С своей стороны m lle Bourienne не упустила случая при слове Париж вступить тоже в общий разговор воспоминаний. Она позволила себе спросить, давно ли Анатоль оставил Париж, и как понравился ему этот город. Анатоль весьма охотно отвечал француженке и, улыбаясь, глядя на нее, разговаривал с нею про ее отечество. Увидав хорошенькую Bourienne, Анатоль решил, что и здесь, в Лысых Горах, будет нескучно. «Очень недурна! – думал он, оглядывая ее, – очень недурна эта demoiselle de compagn. [компаньонка.] Надеюсь, что она возьмет ее с собой, когда выйдет за меня, – подумал он, – la petite est gentille». [малютка – мила.]
Старый князь неторопливо одевался в кабинете, хмурясь и обдумывая то, что ему делать. Приезд этих гостей сердил его. «Что мне князь Василий и его сынок? Князь Василий хвастунишка, пустой, ну и сын хорош должен быть», ворчал он про себя. Его сердило то, что приезд этих гостей поднимал в его душе нерешенный, постоянно заглушаемый вопрос, – вопрос, насчет которого старый князь всегда сам себя обманывал. Вопрос состоял в том, решится ли он когда либо расстаться с княжной Марьей и отдать ее мужу. Князь никогда прямо не решался задавать себе этот вопрос, зная вперед, что он ответил бы по справедливости, а справедливость противоречила больше чем чувству, а всей возможности его жизни. Жизнь без княжны Марьи князю Николаю Андреевичу, несмотря на то, что он, казалось, мало дорожил ею, была немыслима. «И к чему ей выходить замуж? – думал он, – наверно, быть несчастной. Вон Лиза за Андреем (лучше мужа теперь, кажется, трудно найти), а разве она довольна своей судьбой? И кто ее возьмет из любви? Дурна, неловка. Возьмут за связи, за богатство. И разве не живут в девках? Еще счастливее!» Так думал, одеваясь, князь Николай Андреевич, а вместе с тем всё откладываемый вопрос требовал немедленного решения. Князь Василий привез своего сына, очевидно, с намерением сделать предложение и, вероятно, нынче или завтра потребует прямого ответа. Имя, положение в свете приличное. «Что ж, я не прочь, – говорил сам себе князь, – но пусть он будет стоить ее. Вот это то мы и посмотрим».

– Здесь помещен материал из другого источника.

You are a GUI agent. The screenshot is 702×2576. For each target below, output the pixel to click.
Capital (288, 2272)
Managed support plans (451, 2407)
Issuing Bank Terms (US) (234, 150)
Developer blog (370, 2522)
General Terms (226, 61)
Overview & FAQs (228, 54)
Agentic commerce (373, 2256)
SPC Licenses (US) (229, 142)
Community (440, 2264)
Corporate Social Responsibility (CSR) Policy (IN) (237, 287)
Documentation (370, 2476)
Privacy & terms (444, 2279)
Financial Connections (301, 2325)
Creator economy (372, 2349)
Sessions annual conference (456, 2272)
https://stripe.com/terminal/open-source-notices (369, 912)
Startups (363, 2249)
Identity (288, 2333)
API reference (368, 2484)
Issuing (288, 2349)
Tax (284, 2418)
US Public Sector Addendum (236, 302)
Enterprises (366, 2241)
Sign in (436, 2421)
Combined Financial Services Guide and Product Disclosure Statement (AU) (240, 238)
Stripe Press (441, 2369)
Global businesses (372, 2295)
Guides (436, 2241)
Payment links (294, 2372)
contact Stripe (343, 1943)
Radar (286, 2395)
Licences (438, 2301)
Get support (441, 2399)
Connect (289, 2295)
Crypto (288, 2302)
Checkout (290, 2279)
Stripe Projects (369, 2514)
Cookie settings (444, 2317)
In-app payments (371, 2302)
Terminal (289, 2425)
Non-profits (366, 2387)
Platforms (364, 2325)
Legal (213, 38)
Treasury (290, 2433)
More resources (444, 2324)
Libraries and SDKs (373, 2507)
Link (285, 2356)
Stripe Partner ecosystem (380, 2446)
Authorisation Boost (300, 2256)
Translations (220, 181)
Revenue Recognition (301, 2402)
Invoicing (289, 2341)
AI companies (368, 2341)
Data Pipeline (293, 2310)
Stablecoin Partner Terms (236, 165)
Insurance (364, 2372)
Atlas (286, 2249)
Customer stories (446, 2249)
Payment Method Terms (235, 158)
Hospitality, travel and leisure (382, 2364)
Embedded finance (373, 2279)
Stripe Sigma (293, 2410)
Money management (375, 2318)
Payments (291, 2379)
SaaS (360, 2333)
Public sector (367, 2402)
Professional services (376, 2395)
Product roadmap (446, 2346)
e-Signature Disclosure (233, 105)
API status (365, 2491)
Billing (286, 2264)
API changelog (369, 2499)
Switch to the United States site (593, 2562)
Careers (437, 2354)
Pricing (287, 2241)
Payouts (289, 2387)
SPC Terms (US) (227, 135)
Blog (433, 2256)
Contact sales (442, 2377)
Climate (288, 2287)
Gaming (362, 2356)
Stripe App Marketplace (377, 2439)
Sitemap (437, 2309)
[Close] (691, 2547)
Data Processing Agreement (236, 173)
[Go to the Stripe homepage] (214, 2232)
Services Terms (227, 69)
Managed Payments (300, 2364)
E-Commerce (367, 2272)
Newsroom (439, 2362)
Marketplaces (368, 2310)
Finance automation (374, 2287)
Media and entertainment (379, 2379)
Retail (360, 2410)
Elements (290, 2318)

– Это то мы и посмотрим, – проговорил он вслух. – Это то мы и посмотрим.
И он, как всегда, бодрыми шагами вошел в гостиную, быстро окинул глазами всех, заметил и перемену платья маленькой княгини, и ленточку Bourienne, и уродливую прическу княжны Марьи, и улыбки Bourienne и Анатоля, и одиночество своей княжны в общем разговоре. «Убралась, как дура! – подумал он, злобно взглянув на дочь. – Стыда нет: а он ее и знать не хочет!»
Он подошел к князю Василью.
– Ну, здравствуй, здравствуй; рад видеть.
– Для мила дружка семь верст не околица, – заговорил князь Василий, как всегда, быстро, самоуверенно и фамильярно. – Вот мой второй, прошу любить и жаловать.
Князь Николай Андреевич оглядел Анатоля. – Молодец, молодец! – сказал он, – ну, поди поцелуй, – и он подставил ему щеку.
Анатоль поцеловал старика и любопытно и совершенно спокойно смотрел на него, ожидая, скоро ли произойдет от него обещанное отцом чудацкое.
Князь Николай Андреевич сел на свое обычное место в угол дивана, подвинул к себе кресло для князя Василья, указал на него и стал расспрашивать о политических делах и новостях. Он слушал как будто со вниманием рассказ князя Василья, но беспрестанно взглядывал на княжну Марью.
– Так уж из Потсдама пишут? – повторил он последние слова князя Василья и вдруг, встав, подошел к дочери.
– Это ты для гостей так убралась, а? – сказал он. – Хороша, очень хороша. Ты при гостях причесана по новому, а я при гостях тебе говорю, что вперед не смей ты переодеваться без моего спроса.
– Это я, mon pиre, [батюшка,] виновата, – краснея, заступилась маленькая княгиня.
– Вам полная воля с, – сказал князь Николай Андреевич, расшаркиваясь перед невесткой, – а ей уродовать себя нечего – и так дурна.
И он опять сел на место, не обращая более внимания на до слез доведенную дочь.
– Напротив, эта прическа очень идет княжне, – сказал князь Василий.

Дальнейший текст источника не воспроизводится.